▶ [ACTIVITY]
Among the following entries, how many lines hold the string "navigation"? State only the number.

Saved data entries
------------------------------

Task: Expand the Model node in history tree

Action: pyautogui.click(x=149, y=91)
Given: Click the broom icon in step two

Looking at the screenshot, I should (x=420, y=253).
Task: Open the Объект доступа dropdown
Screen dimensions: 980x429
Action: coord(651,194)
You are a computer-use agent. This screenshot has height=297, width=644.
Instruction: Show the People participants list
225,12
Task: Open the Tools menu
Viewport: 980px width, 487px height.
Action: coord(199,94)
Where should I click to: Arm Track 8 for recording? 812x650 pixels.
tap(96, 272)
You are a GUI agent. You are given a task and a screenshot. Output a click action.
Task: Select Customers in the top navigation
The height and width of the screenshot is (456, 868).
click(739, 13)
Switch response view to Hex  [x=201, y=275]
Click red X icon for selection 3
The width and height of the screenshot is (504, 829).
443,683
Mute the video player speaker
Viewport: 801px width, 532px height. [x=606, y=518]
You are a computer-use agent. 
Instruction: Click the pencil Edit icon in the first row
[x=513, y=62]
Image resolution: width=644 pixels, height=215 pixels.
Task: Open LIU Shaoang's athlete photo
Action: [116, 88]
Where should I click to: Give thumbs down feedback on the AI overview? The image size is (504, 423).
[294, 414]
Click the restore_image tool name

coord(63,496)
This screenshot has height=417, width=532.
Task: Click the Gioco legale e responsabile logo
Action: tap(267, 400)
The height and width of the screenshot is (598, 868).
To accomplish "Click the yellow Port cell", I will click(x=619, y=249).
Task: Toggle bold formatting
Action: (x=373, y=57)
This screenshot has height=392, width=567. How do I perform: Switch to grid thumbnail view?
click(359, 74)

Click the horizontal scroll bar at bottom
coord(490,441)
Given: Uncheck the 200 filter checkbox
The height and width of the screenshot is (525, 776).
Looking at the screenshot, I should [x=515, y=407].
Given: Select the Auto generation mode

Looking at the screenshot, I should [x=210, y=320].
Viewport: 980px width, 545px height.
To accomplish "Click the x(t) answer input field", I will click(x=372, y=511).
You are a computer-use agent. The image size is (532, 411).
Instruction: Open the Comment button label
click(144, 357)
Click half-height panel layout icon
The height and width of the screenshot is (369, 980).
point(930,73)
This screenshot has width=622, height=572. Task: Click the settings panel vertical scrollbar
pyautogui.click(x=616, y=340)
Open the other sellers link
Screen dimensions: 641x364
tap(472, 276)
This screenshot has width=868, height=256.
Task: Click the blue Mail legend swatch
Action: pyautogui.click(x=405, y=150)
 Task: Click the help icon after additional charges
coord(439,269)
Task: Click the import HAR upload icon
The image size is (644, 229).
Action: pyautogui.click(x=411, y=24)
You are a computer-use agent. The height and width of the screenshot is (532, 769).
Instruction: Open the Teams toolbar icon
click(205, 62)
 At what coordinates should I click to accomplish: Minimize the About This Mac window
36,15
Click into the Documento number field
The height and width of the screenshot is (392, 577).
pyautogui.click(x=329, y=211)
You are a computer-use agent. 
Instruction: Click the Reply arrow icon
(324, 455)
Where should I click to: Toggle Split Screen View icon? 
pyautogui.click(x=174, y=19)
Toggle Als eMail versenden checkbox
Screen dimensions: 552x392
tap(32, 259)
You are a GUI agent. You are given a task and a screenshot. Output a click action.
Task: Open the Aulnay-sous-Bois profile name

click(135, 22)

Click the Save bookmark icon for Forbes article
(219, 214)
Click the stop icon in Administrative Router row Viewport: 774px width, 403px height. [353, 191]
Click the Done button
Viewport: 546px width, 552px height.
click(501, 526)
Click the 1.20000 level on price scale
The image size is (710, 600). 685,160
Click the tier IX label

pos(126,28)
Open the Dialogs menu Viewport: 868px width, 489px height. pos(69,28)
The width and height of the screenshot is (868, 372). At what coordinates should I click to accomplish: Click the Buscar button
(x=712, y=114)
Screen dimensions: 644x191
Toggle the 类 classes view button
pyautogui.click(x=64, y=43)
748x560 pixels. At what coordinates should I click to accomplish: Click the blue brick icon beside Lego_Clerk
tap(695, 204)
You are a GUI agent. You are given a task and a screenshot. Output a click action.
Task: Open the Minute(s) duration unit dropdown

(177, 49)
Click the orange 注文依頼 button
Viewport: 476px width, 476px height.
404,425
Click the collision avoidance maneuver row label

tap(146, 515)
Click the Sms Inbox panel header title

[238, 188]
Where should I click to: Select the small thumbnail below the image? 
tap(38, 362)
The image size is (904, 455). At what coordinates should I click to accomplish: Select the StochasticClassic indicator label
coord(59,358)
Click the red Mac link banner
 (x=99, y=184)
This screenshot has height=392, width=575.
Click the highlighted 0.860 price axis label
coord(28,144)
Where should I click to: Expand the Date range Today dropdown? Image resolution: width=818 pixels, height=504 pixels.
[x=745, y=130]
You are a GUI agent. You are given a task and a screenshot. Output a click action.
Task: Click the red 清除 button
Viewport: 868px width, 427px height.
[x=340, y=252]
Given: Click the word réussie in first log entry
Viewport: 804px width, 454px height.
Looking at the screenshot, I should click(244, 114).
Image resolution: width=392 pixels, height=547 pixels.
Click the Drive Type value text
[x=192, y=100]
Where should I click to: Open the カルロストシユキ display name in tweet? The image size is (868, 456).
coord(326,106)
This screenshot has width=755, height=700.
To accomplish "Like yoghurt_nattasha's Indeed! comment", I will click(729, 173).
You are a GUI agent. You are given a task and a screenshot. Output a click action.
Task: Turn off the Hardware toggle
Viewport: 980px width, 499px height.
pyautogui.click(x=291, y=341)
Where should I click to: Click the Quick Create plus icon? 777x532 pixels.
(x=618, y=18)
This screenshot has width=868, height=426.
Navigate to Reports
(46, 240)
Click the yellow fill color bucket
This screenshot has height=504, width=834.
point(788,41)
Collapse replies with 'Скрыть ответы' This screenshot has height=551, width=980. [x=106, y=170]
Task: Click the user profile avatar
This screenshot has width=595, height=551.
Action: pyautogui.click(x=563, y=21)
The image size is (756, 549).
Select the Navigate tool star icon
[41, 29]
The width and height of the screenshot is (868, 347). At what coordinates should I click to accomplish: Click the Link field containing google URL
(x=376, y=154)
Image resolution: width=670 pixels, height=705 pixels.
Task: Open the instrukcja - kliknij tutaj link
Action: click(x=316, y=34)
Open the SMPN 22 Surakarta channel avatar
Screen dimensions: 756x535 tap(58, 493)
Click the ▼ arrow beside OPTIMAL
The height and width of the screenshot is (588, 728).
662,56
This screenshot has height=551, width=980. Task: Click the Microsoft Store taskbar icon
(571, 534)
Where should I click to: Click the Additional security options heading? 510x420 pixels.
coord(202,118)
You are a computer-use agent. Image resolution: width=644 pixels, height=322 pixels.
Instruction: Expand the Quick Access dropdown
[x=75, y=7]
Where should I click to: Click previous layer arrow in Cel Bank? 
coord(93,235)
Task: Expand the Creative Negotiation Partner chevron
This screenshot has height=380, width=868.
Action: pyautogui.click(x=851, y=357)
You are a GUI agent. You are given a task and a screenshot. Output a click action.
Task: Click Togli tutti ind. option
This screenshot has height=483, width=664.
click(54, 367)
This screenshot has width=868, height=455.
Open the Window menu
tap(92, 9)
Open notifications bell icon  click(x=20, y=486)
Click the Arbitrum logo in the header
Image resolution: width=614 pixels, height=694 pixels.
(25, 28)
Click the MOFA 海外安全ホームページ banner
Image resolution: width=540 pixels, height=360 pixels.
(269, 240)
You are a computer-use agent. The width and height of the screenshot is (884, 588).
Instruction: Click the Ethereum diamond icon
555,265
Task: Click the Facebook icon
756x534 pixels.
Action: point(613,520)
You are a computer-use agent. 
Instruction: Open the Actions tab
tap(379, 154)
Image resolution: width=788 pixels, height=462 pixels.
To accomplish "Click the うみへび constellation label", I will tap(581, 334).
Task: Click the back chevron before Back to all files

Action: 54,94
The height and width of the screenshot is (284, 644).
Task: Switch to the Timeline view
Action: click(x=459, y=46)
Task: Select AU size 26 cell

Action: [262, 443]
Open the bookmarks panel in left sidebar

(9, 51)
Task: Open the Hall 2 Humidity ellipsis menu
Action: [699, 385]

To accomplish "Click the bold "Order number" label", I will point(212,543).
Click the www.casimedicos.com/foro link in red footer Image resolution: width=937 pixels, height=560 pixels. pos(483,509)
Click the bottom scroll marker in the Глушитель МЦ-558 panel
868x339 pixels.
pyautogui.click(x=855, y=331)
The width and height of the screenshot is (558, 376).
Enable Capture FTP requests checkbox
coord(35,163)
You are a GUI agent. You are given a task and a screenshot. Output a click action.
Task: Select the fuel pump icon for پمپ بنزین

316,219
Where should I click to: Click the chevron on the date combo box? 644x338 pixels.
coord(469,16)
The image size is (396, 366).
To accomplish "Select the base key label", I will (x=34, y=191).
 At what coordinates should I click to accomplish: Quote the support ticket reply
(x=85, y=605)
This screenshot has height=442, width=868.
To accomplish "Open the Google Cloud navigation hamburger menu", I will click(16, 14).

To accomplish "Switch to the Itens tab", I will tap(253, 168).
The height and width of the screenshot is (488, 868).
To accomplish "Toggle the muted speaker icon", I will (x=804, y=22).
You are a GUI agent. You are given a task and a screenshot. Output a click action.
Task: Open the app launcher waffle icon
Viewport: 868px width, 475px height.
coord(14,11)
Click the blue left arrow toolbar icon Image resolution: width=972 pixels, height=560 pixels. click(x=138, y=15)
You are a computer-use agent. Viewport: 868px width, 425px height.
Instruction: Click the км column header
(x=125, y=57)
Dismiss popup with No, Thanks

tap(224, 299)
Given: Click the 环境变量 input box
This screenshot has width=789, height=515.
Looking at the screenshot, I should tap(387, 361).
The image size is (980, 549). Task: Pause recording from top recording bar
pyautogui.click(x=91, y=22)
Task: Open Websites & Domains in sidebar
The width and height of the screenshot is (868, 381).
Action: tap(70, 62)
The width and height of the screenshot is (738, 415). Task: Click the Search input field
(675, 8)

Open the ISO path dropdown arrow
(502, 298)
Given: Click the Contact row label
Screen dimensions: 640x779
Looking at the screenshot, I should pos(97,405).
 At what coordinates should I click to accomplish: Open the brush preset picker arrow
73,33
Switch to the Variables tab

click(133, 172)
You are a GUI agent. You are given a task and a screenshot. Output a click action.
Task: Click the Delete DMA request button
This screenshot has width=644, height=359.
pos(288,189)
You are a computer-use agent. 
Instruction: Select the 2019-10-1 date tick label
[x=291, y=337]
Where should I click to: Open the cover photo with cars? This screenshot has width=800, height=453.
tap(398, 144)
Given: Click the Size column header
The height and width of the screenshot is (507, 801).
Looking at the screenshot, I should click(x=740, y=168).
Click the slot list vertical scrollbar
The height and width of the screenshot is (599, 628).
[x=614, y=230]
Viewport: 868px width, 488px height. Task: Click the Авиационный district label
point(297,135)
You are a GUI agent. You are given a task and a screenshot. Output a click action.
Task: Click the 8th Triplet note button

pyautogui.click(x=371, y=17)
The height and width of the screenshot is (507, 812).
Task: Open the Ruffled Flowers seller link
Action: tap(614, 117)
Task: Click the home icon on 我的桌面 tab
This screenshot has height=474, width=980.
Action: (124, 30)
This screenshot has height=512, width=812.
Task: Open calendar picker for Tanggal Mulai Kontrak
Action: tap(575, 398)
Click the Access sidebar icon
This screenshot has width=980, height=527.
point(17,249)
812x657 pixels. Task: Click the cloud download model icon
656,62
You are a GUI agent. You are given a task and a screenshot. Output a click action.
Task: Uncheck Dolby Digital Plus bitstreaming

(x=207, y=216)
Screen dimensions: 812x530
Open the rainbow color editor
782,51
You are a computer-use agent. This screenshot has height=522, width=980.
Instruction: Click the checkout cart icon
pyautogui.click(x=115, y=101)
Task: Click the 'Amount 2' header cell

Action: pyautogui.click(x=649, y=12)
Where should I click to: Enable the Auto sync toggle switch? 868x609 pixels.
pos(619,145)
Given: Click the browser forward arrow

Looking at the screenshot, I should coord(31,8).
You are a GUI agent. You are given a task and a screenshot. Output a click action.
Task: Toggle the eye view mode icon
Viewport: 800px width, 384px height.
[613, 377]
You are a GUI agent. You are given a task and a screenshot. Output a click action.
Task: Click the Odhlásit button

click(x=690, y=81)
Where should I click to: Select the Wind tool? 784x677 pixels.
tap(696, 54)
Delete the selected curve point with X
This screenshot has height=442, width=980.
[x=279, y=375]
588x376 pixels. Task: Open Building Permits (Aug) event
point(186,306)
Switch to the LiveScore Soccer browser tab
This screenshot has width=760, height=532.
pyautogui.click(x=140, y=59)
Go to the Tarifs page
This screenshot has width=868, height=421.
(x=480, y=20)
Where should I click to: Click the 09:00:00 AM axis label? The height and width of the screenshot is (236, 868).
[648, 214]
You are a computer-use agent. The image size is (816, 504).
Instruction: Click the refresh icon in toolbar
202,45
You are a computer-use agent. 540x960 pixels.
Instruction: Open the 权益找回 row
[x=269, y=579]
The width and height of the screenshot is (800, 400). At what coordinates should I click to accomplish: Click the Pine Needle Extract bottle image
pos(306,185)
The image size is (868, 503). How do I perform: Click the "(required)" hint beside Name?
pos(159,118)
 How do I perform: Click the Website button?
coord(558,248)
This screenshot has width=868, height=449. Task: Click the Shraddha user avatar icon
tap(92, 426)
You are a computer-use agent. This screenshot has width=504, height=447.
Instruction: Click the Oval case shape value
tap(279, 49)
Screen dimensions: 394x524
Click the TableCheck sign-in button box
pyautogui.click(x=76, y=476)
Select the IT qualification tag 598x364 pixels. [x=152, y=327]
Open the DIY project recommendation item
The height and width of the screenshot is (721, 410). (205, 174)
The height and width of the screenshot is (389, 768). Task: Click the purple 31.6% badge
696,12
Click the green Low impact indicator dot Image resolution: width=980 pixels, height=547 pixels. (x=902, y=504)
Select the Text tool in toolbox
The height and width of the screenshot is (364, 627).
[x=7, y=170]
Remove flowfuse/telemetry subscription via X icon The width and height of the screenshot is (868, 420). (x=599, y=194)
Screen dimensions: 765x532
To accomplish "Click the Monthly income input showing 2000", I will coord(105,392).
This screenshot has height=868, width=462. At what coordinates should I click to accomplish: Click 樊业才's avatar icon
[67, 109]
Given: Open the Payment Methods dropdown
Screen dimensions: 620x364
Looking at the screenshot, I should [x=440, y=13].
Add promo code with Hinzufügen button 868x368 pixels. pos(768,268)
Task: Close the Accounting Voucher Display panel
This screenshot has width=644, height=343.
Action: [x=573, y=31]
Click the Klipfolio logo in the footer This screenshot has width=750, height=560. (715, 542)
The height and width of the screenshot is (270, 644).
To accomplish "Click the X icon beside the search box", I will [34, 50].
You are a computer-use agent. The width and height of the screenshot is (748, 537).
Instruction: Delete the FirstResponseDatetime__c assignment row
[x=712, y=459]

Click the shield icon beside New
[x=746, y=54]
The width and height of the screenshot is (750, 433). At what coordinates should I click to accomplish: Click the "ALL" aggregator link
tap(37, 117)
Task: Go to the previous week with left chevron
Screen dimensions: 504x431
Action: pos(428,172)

------------------------------

▶ [THE COMPLETED TASK]
2